We next briefly summarize the primary processes shaping within-patient levels and patterns of variation that have been described to date.
Determinants of M.TB diversity
Within-host spatial structure
Sequentially sampled sputum from individual patients analyzed with WGS has revealed that the genetic separation of bacteria can be sufficiently large to resemble subpopulations (Ford et al. 2012; Liu et al. 2015), a phenomenon also observed in autopsies across different anatomical compartments from HIV patients with M.TB infection (Lieberman et al. 2016). Relatedly, infection experiments performed on nonhuman primates show limited evidence of interlesion mixing of bacterial populations, indicating that granulomas (aggregations of immune cells—a host response for isolating infection) may only rarely exchange bacteria after dissemination (Martin et al. 2017).
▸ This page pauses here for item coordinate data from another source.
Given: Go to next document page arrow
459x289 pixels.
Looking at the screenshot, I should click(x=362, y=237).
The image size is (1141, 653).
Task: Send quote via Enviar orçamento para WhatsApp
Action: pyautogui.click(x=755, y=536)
However, infection is associated with a variety of types of pathological lesions, and the ability of each to effectively contribute to pathogen migration remains an open question (and see review of Leanerts et al. 2015). Hence, interpretations pertaining to the entire population, based on a single sample per patient, must be made with caution—as different samples may be associated with different variants (Dheda et al. 2018; Cohen et al. 2019). Furthermore, such structuring may effectively serve as a reservoir of variation, an important consideration in designing treatment strategies (Navarro et al. 2017; Cadena et al. 2017).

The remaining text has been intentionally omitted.